Keep it Simple, Stupid!

Simple things are easier to maintain. That means using simple algorithms and facilities until it is proven that a more complex one is necessary — don't use a relational database, when a simple text configuration file will suffice. It also means using the appropriate abstractions, and making good use of the available library facilities. Anyone who writes a sorting algorithm when using C++ had better have a jolly good reason not to use std::sort or std::stable_sort, for example.

Actually, writing simple code can be quite difficult; it requires a good domain knowledge to be able to choose appropriate abstractions, and a willingness to refactor continuously as your knowledge improves — both knowledge of the domain in general and of the customer's requirements in particular. It also requires discipline — it is very easy to over-engineer, with the idea "I'll need this later". A key idea that comes from the Agile methodologies is "You Aren't Gonna Need It" (YAGNI) — only add features and infrastructure if you actually need them for what you're currently doing, rather than in anticipation of future requirements. The chances are that when the future requirements come, if they come at all, they are sufficiently different from what you anticipated that the infrastructure you were going to build would have been insufficient, or addressed the wrong areas.

Conclusion

Writing maintainable code is not hard, it just requires careful thought.

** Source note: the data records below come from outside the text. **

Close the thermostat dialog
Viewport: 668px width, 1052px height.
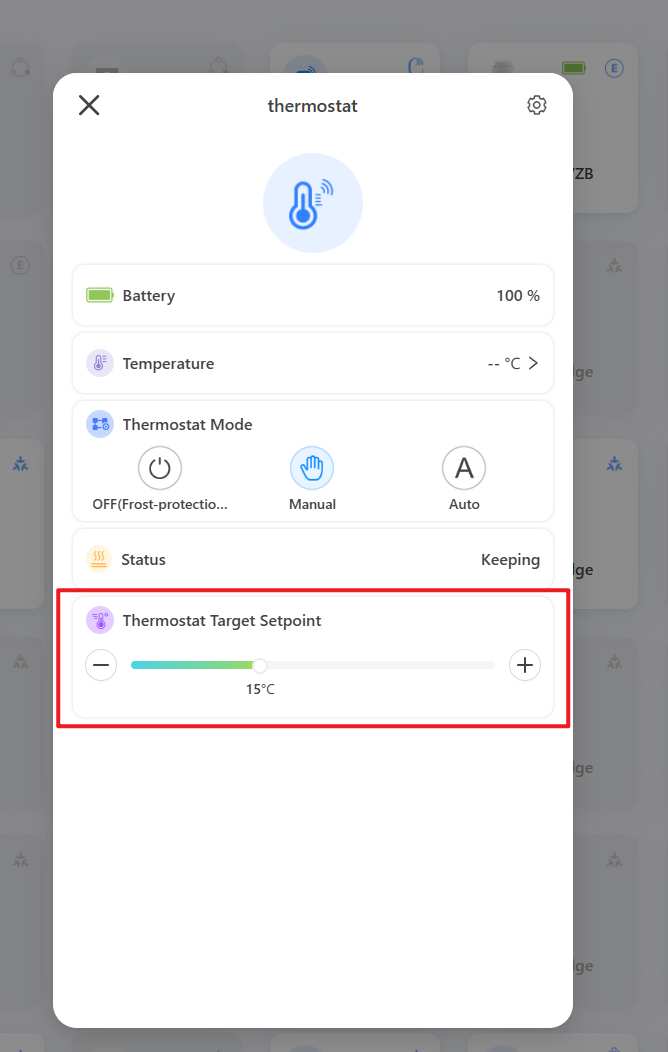pos(89,105)
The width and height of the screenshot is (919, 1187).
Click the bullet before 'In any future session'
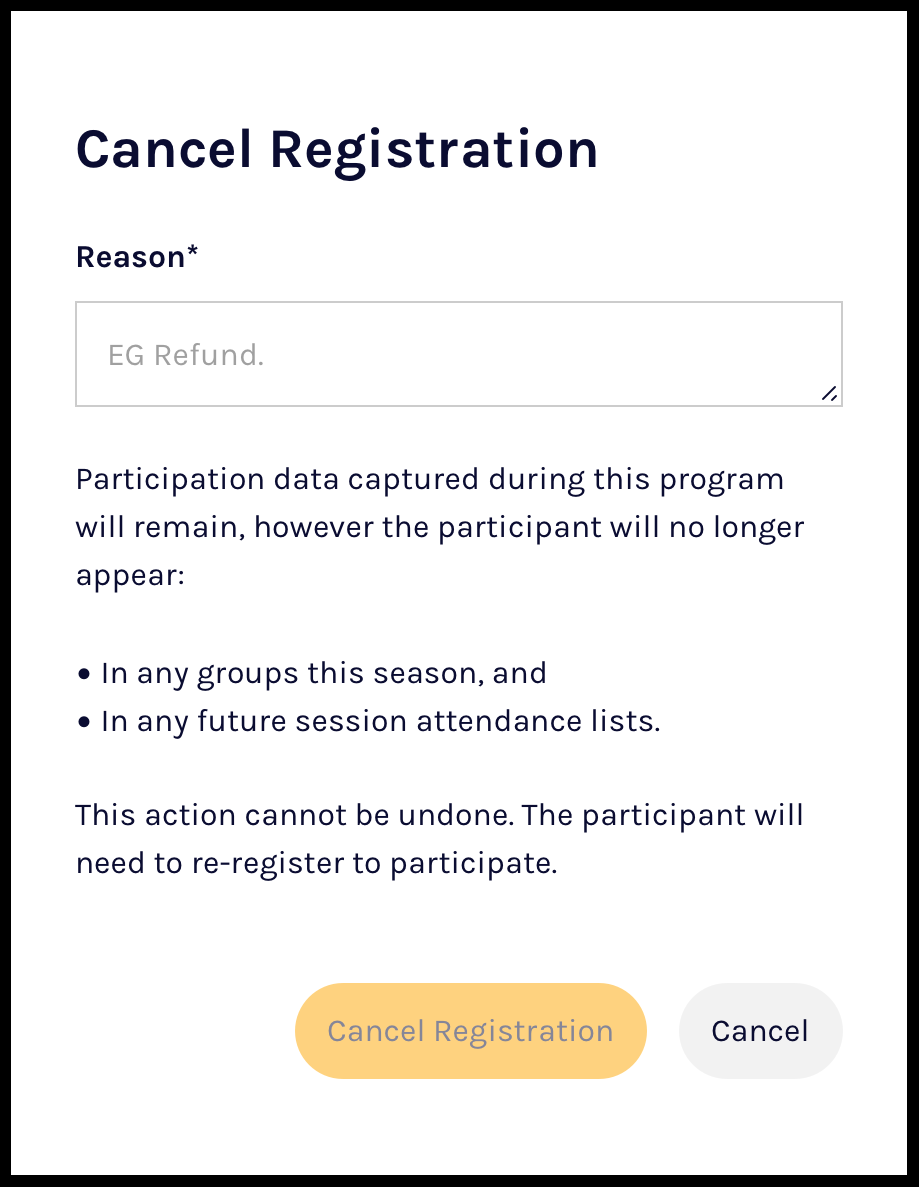(x=84, y=723)
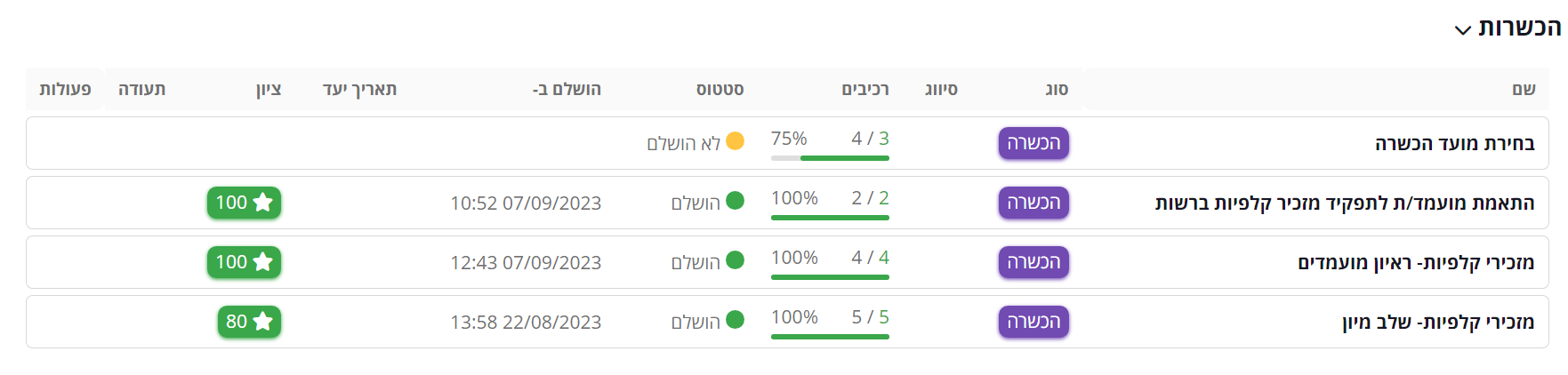This screenshot has height=375, width=1568.
Task: Click the 5 / 5 components progress bar
Action: pyautogui.click(x=830, y=337)
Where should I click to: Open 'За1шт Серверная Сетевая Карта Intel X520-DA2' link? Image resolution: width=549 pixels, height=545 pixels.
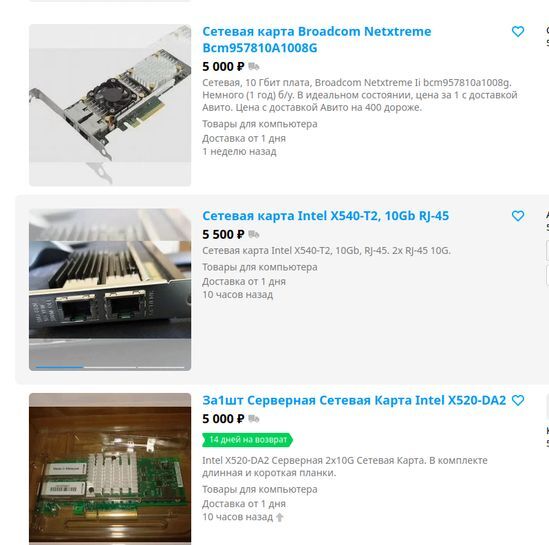[x=354, y=400]
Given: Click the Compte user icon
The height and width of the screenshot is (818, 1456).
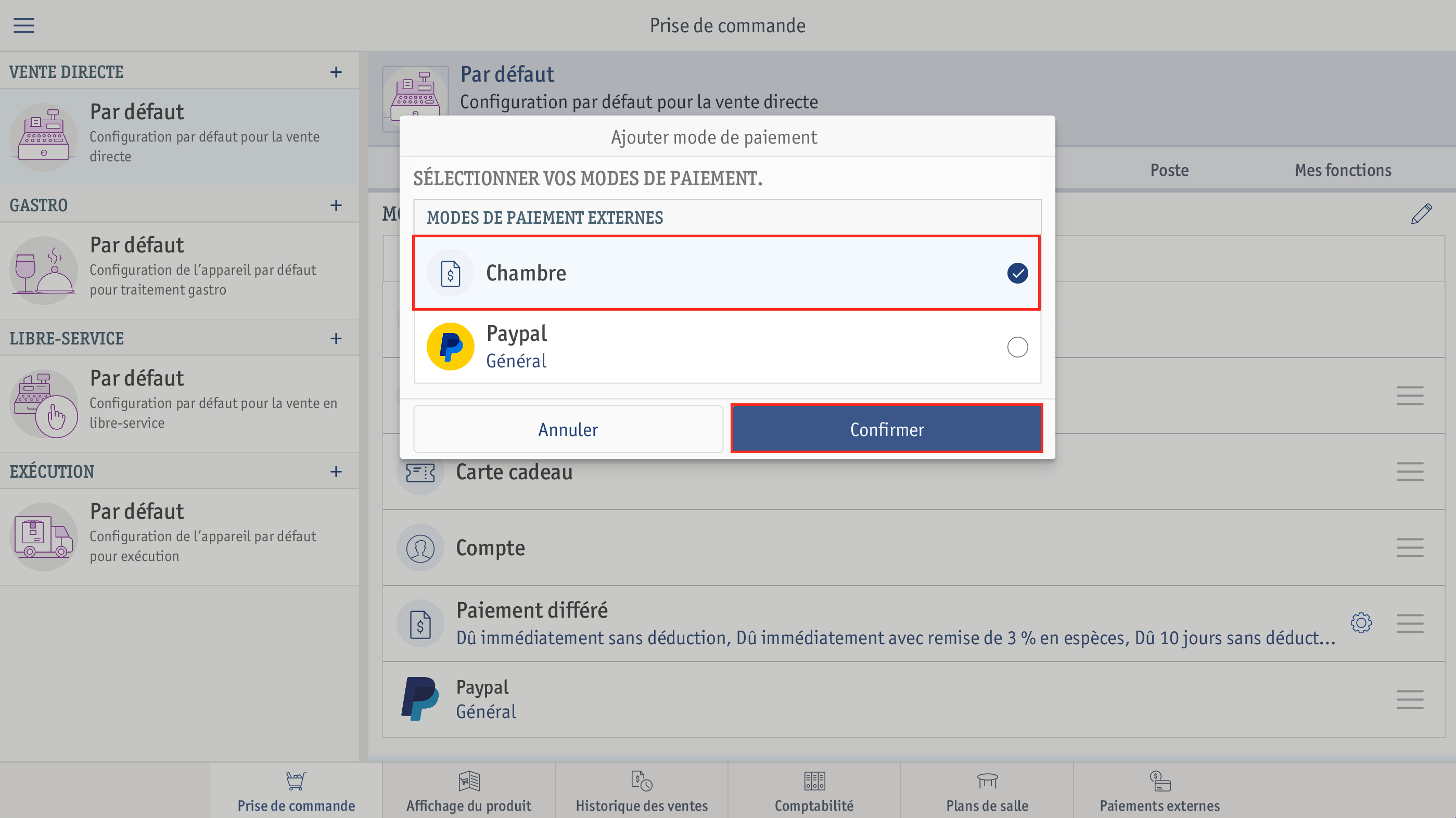Looking at the screenshot, I should [x=420, y=548].
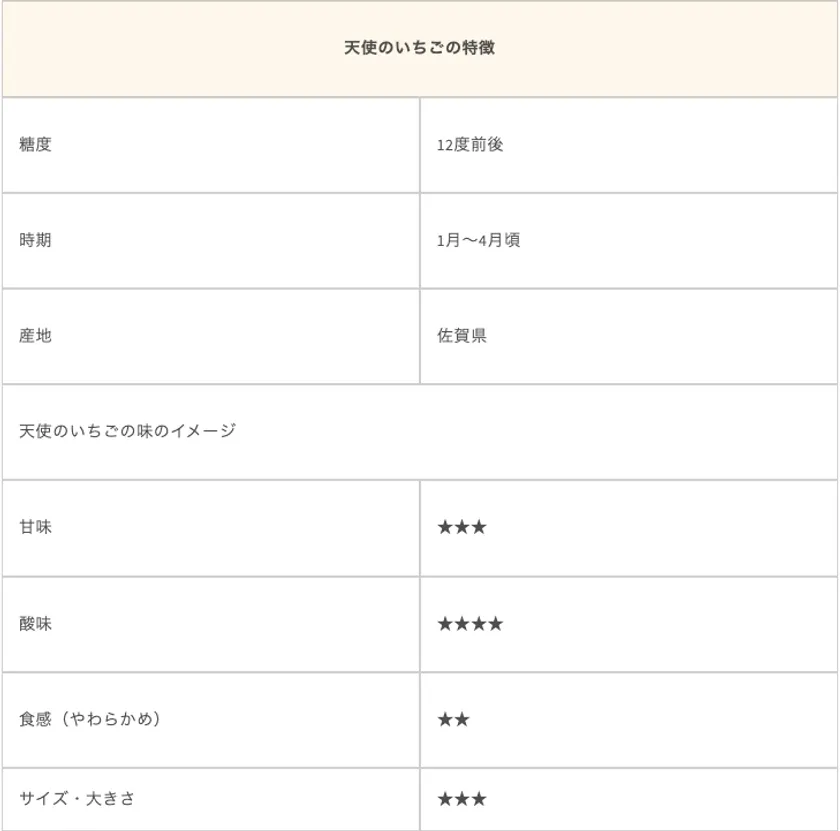Image resolution: width=840 pixels, height=831 pixels.
Task: Click the 1月〜4月頃 value
Action: (478, 240)
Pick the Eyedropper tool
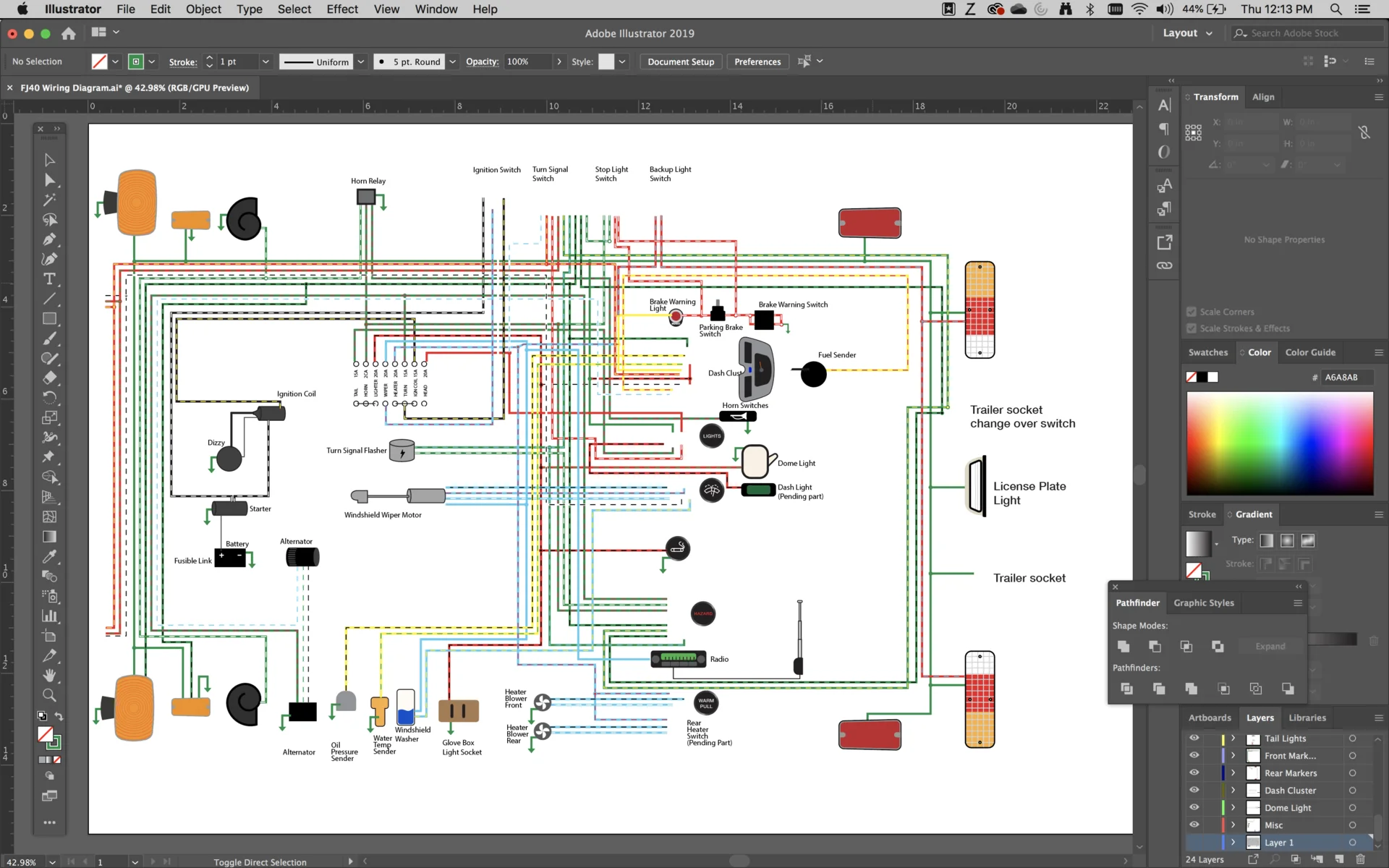Screen dimensions: 1389x868 (49, 556)

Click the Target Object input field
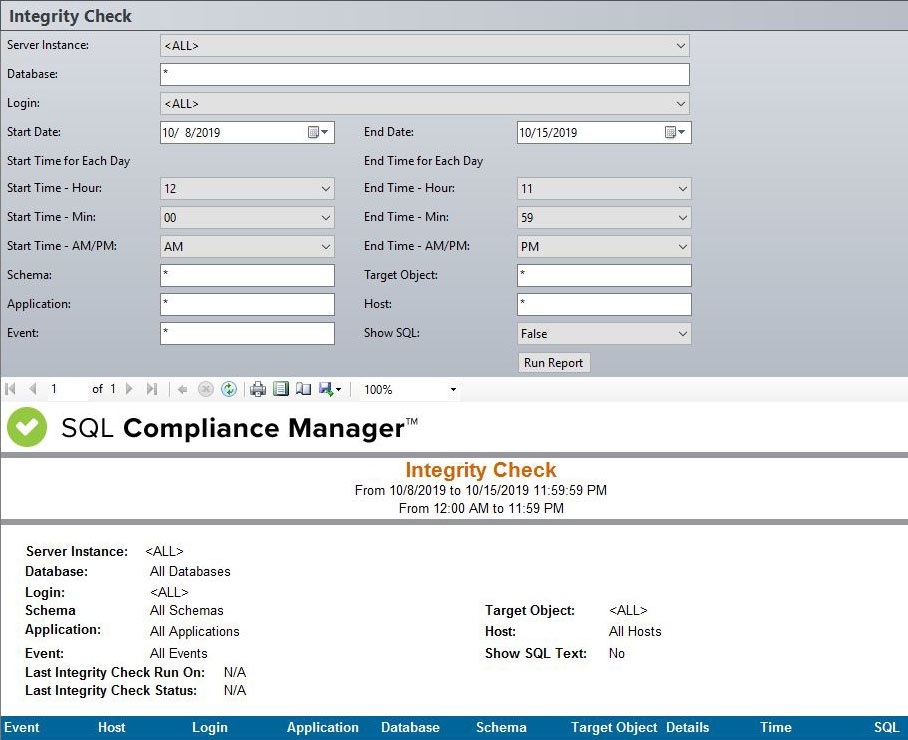[x=604, y=275]
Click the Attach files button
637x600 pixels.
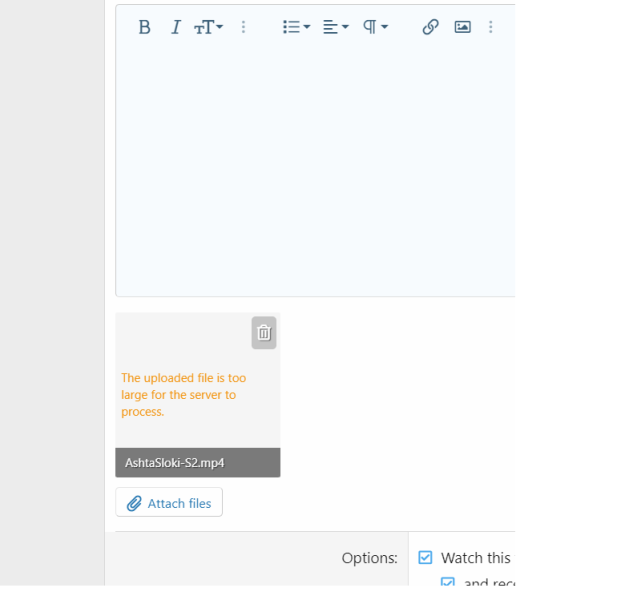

The key recommendation that I have is to Keep it Simple — most of the others flow from there, such as short functions, single responsibilities, well chosen names and doing things Once and Only Once. Refactoring is the means to keep things simple in the light of new requirements, and asserts and automated tests give you confidence that refactoring isn't going to break anything, whilst documenting how the system is to be used and constraints put on it.

References and Further Reading

  • Refactoring: Improving the design of existing code, Martin Fowler. Published by Addison Wesley.
  • Test Driven Development: A Practical Guide, Dave Astels. Published by Prentice Hall PTR.